Ha! I worked out it costs £6.50 to make an 8" Victoria sponge with filling. That doesn't include your costs of power and water or your time and energy. I price an hour of volunteer time at £10. We usually get a return of £5 for every hour of volunteer time. If you don't value the time and input of what you are given you lose your donators and your donations.

It depends entirely on your demographics as to what you should do. We shifted almost everything from our decorated cake competition because although we put the prices up we also made sure people got value for money. We were not mean with slices and we used proper portable boxes and gave forks and napkins. Our parents were quite happy to pay £10 for four large slices of iced and filled cake. Likewise they will drop £3.50 on a decent fresh coffee but will not say thank you for a mug of Nescafé. Our job as a PTA is to fundraise and create community events, others may have different aims because because their community have different needs.

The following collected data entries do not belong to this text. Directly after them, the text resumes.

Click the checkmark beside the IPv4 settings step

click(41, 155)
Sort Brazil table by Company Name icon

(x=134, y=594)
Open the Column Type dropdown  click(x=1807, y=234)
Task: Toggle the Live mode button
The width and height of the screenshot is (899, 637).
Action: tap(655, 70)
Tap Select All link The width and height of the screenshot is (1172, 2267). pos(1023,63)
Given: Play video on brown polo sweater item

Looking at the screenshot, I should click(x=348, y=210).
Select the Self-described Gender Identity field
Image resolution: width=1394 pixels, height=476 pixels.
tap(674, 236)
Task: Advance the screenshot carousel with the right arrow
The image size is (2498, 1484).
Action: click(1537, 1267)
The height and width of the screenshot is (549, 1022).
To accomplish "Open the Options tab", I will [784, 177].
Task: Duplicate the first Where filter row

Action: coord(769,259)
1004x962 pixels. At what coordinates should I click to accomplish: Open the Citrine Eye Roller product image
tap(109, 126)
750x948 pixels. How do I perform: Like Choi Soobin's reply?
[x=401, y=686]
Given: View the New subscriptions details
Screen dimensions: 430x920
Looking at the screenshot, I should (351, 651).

When I brought in home made gingerbread to sell for 50p at the fireworks night it was an economic disaster and a waste of vunteer time. We did not have many parents wanting to treat their children to a 50p biscuit. The sweets van still did a roaring trade though.

We don't have daytime volunteers for things like sports day so we get coffee vans in now. We make as much from their donation as if we sold a gazillion cups of tea for 50p.

How much for a slice of cake for school funds?
cadburyegg · 29/05/2025 17:10

£2 for tea is too much but everything else sounds reasonable these days.

I volunteer a lot for our school’s cake and ice cream sales. We have moved away from charging anything different than £1 or £2 because charging in 50p increments is tricky if people don’t have the right change, and there isn’t always a float. Volunteers are not that easy to come by at the moment so everything needs to be made as easy as possible otherwise they might not want to volunteer again.

There are still costs to consider even if people are donating cakes. There is a card machine now and that has to be paid for.

madamegazelle1 · 29/05/2025 17:11

I would do £1 for tea and coffee and 50p for a home baked cupcake/cookie and £1/£1.50 for a slice of cake depending on size/quality

MyLimeGuide · 29/05/2025 17:15

nomas · 29/05/2025 12:59

It depends. Is the cake from a bakery or is it McVities Jamaica Ginger loaf?

Omg I used to love that Jamaican ginger loaf!!! And there was a banana one?! Lol heaven!!